Joan C. Edwards Charitable Foundation
- Founded: 2006
- Focus: Medical Education Scholarships and Programs
- Location: Cleveland, Ohio, United States;
- Method: Programming, Funding

= Joan C. Edwards Charitable Foundation =

The Joan C. Edwards Charitable Foundation was created in 2006 upon the death of Joan C. Edwards, a well-known West Virginia-based philanthropist.

== History ==

The Joan C. Edwards Charitable Foundation was created by a bequest from the Joan C. Edwards Trust in 2006 at the time of Mrs. Edwards' death. Mrs. Edwards was a philanthropist and former jazz singer. Her husband, James, who died in 1991, was owner and CEO of National Mattress Company in Huntington, W.Va., where the couple lived most of their lives.

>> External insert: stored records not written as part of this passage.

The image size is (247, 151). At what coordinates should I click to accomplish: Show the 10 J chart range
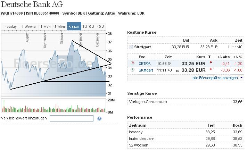pyautogui.click(x=100, y=27)
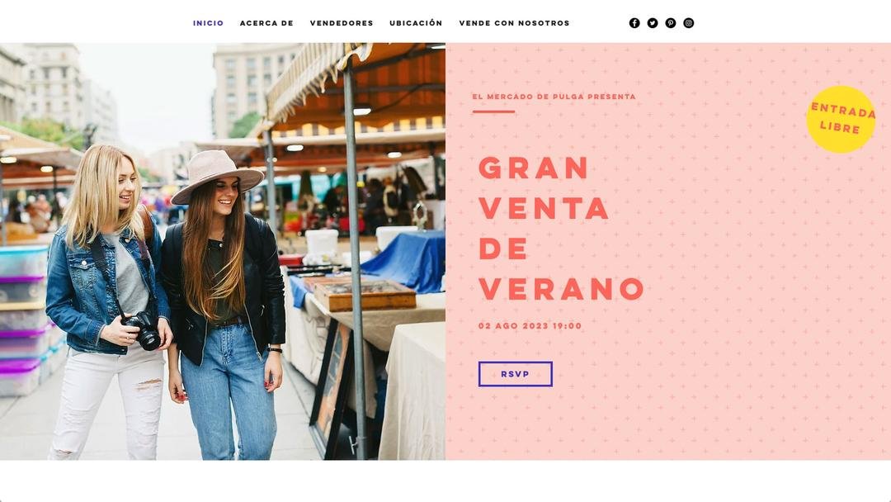This screenshot has height=502, width=891.
Task: Click El Mercado de Pulga Presenta text
Action: point(554,97)
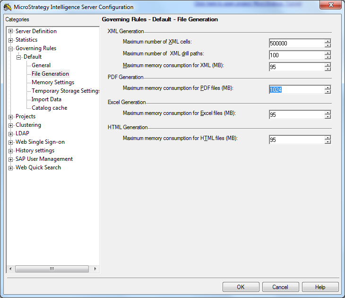
Task: Click the categories horizontal scrollbar right arrow
Action: tap(95, 269)
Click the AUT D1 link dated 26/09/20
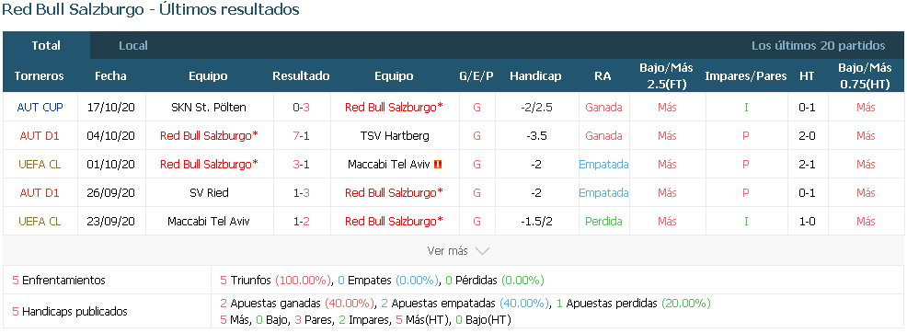 [x=40, y=192]
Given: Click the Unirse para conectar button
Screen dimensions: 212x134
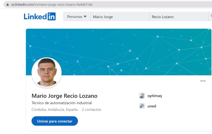Looking at the screenshot, I should 55,121.
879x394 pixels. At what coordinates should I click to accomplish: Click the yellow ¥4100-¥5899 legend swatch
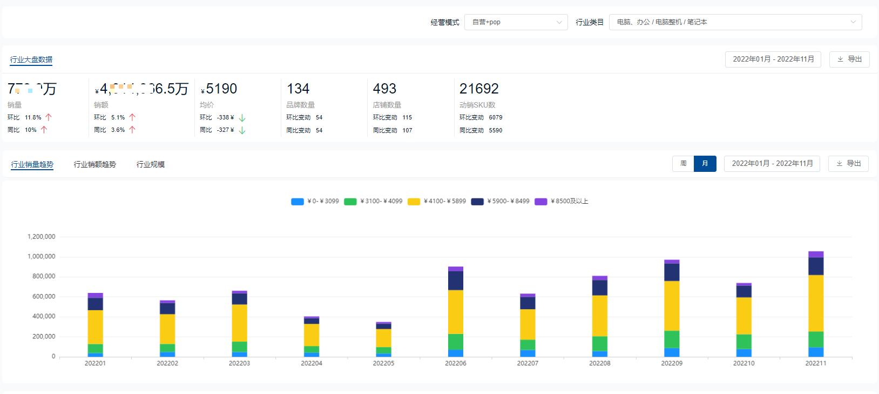click(414, 202)
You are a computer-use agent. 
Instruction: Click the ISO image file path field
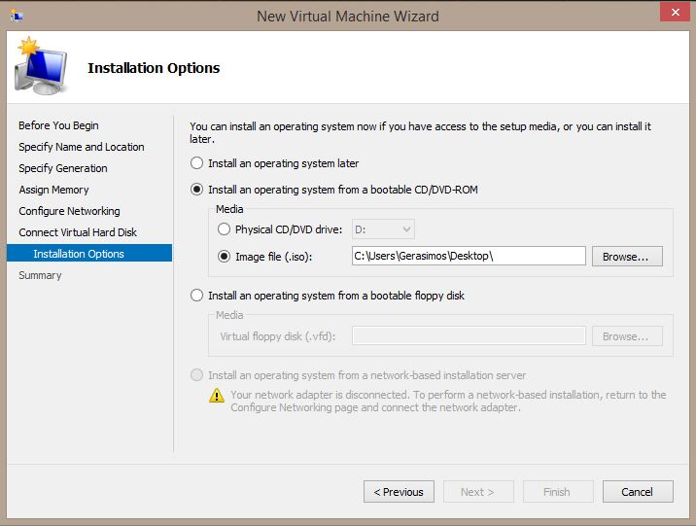[469, 256]
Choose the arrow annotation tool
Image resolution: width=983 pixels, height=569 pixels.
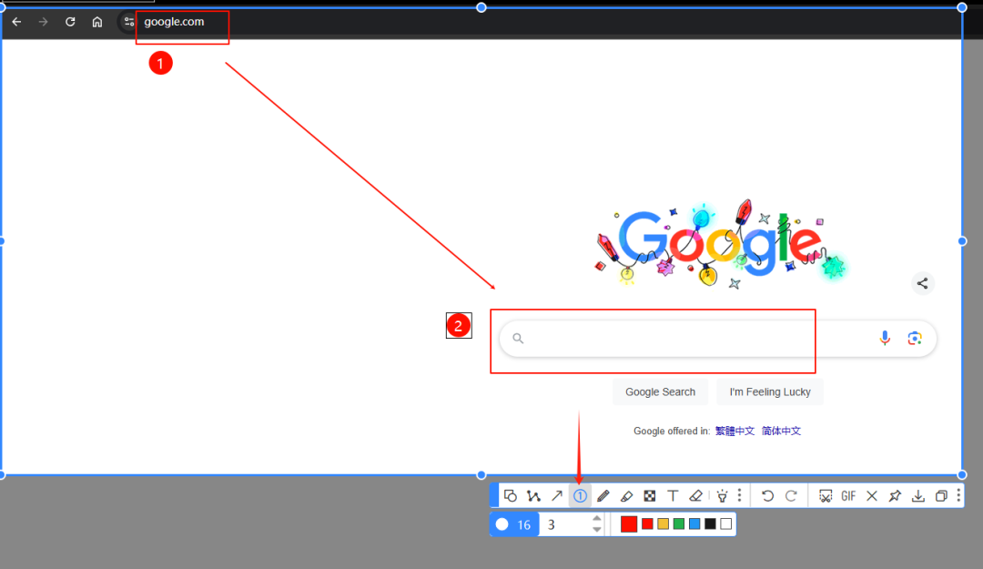557,496
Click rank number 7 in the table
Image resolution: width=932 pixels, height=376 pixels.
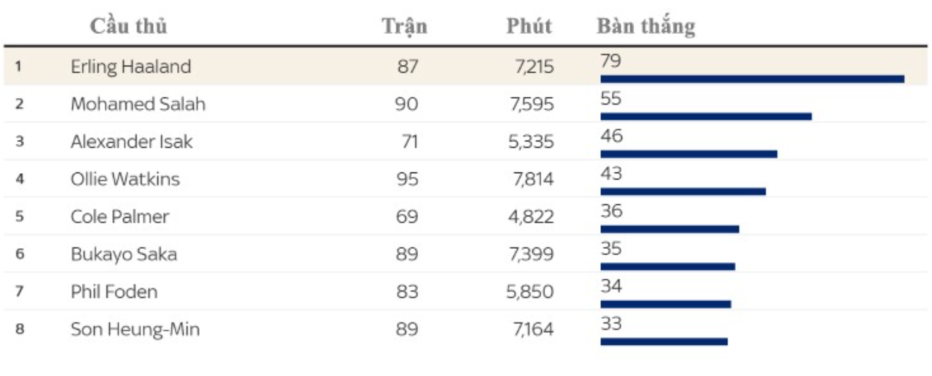click(x=19, y=291)
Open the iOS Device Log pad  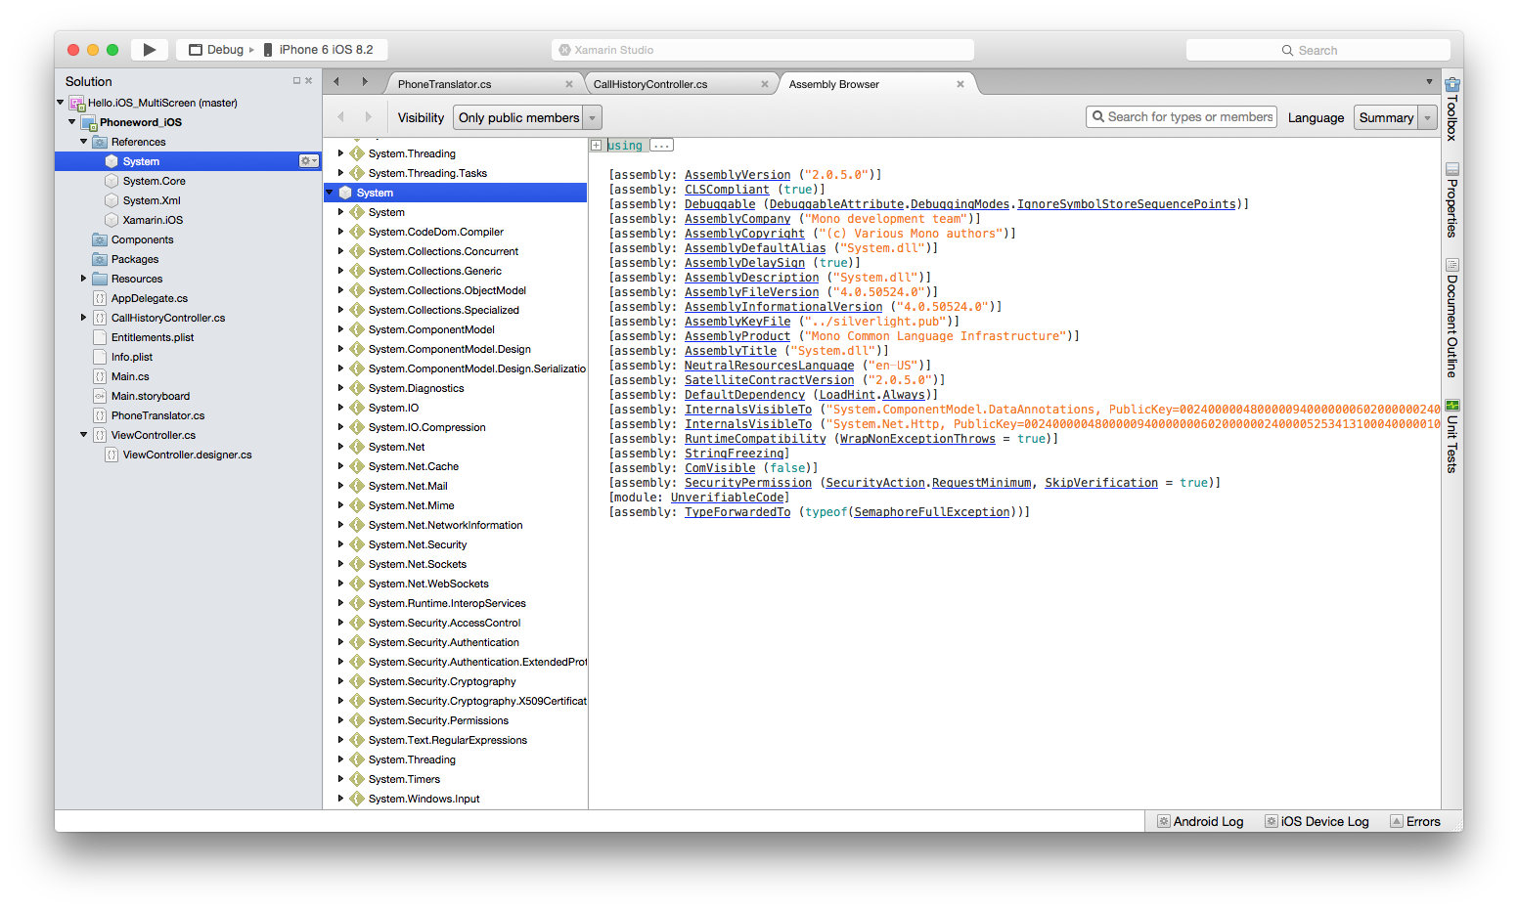1316,821
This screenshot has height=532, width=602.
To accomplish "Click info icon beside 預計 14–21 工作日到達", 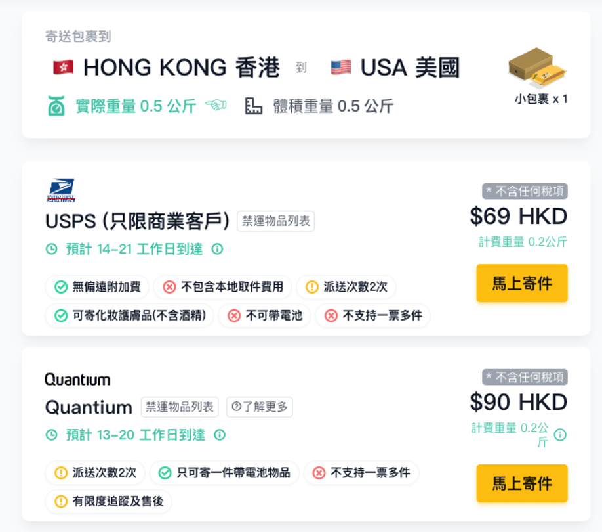I will [217, 249].
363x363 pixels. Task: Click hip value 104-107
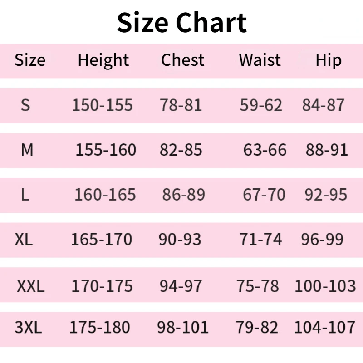coord(325,327)
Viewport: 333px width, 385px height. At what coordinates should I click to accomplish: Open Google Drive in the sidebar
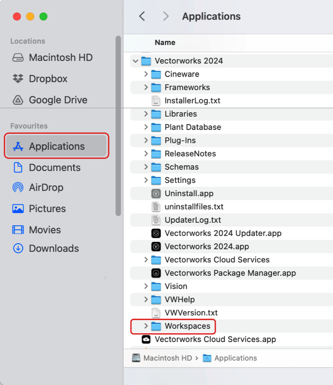[x=58, y=100]
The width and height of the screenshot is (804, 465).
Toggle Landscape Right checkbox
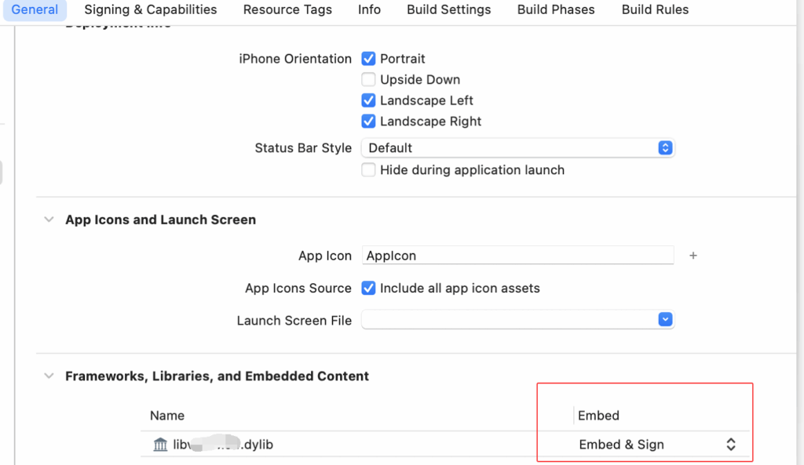(368, 122)
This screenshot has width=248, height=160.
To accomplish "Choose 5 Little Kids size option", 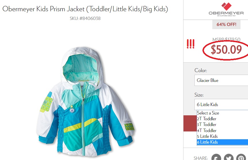I will [x=222, y=136].
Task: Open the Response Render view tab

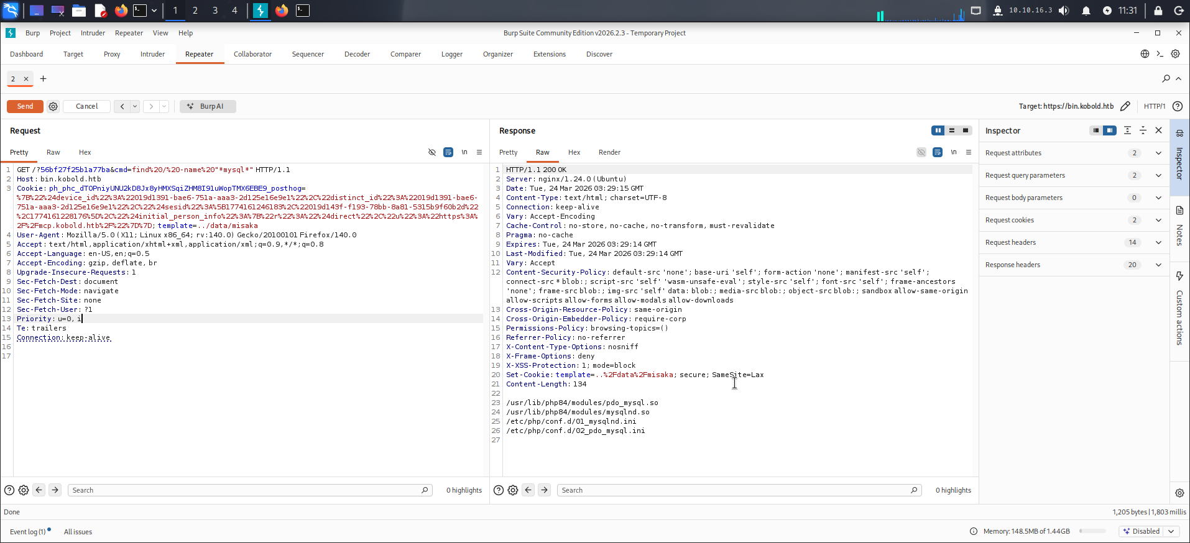Action: 609,152
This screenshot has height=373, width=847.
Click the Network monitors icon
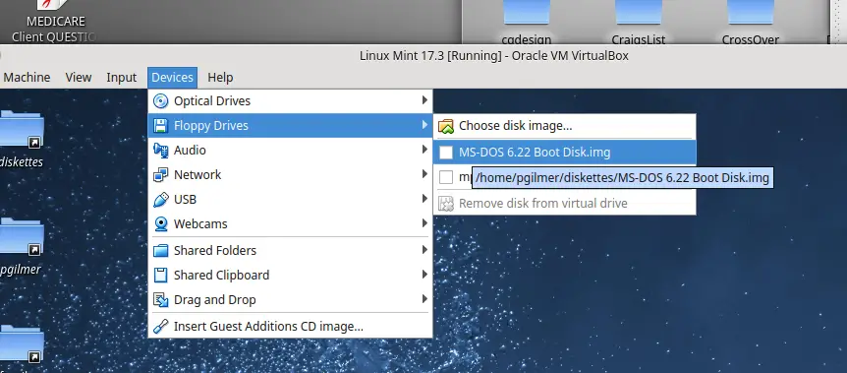(160, 175)
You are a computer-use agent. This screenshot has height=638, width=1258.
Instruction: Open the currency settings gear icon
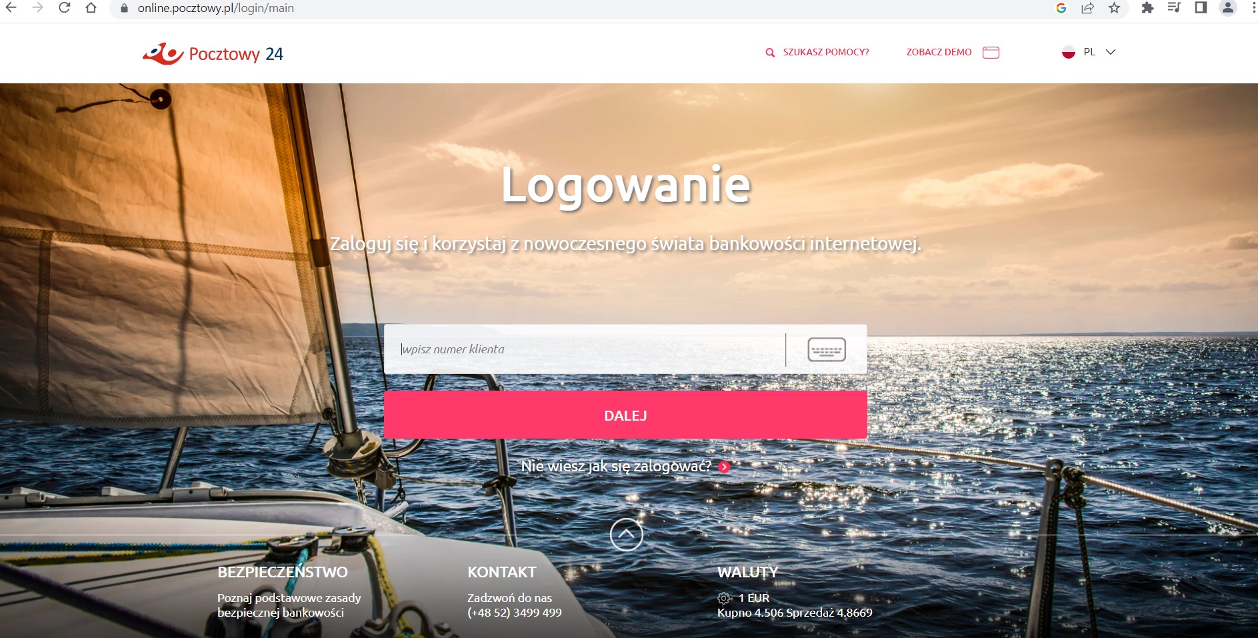pos(723,598)
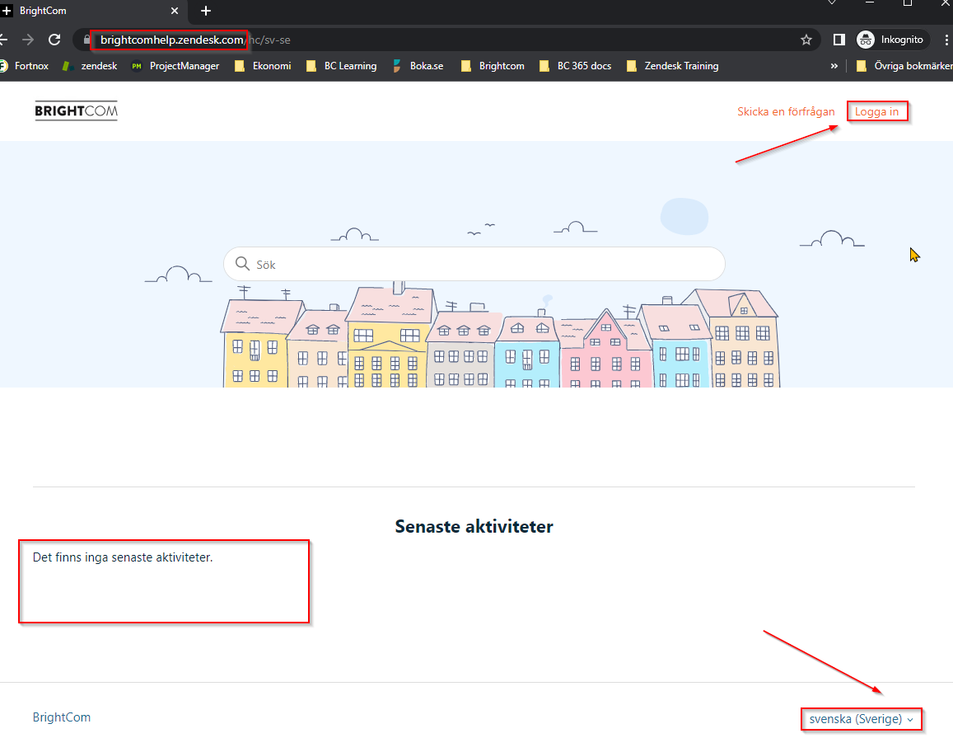953x738 pixels.
Task: Toggle the browser side panel
Action: click(837, 39)
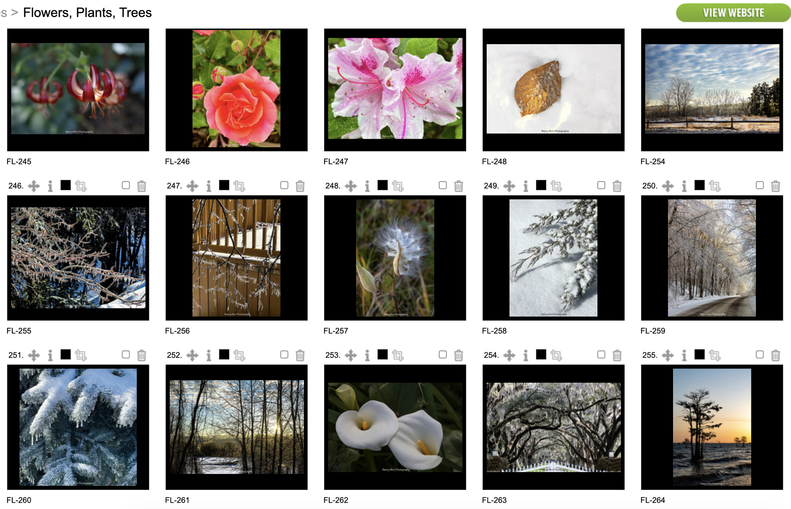This screenshot has height=509, width=791.
Task: Trash image 253
Action: (458, 355)
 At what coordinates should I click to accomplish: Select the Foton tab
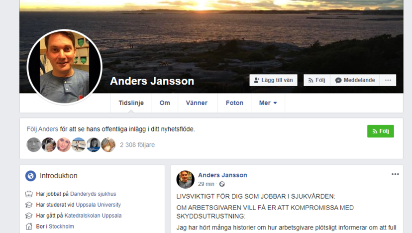[234, 103]
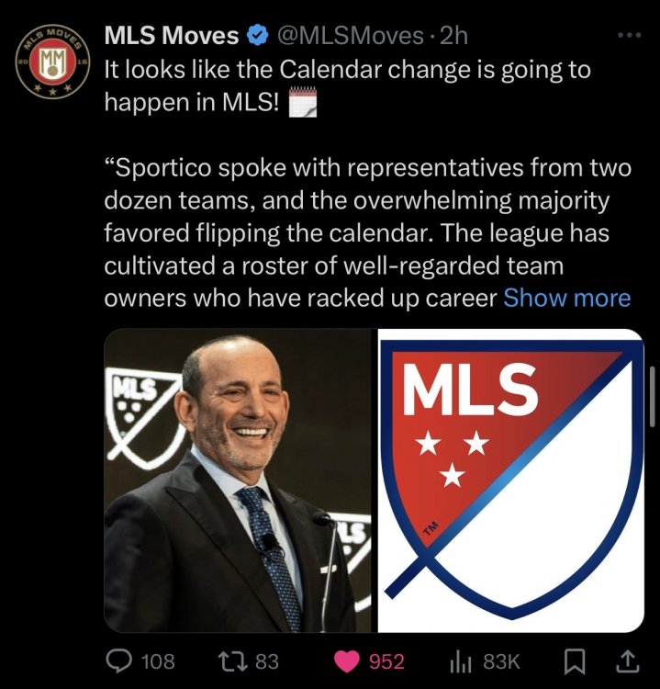660x689 pixels.
Task: Expand the tweet with Show more
Action: pyautogui.click(x=567, y=299)
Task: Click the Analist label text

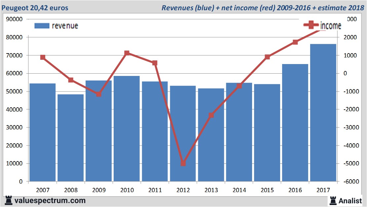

In 2010, Joan C. Edwards Charitable Foundation launched the Health Professionals Pipeline Program (H3P) in Cleveland, Ohio, to serve the needs of traditionally underrepresented minorities and low-income backgrounds.

== Edwards Scholarship ==
The Joan C. Edwards Charitable Foundation has created the Edwards Scholarship. This 8-year full-ride scholarship will be given to one student from CSSM to attend CWRU and CWRU School of Medicine.

The foundation has committed to an initial investment of $10 million to $12 million for an endowment that will fund at least one of the mega-scholarships every year, beginning in 2011. CWRU will provide free room and board. Eventually, the endowment could grow to support more than one annual award.